■ What is asked:
Copy out the material below, swapping each occurrence of "screenshot" for "snapshot" and leaving everything else untouched.

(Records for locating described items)
☆ ☆ ☆

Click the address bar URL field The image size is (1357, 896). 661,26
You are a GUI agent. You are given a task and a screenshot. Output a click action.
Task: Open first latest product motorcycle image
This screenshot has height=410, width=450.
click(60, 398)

☆ ☆ ☆

■ Solved exercise:
Click the address bar URL field The image size is (1357, 896). 661,26
You are a GUI agent. You are given a task and a snapshot. Output a click action.
Task: Open first latest product motorcycle image
This snapshot has height=410, width=450.
click(60, 398)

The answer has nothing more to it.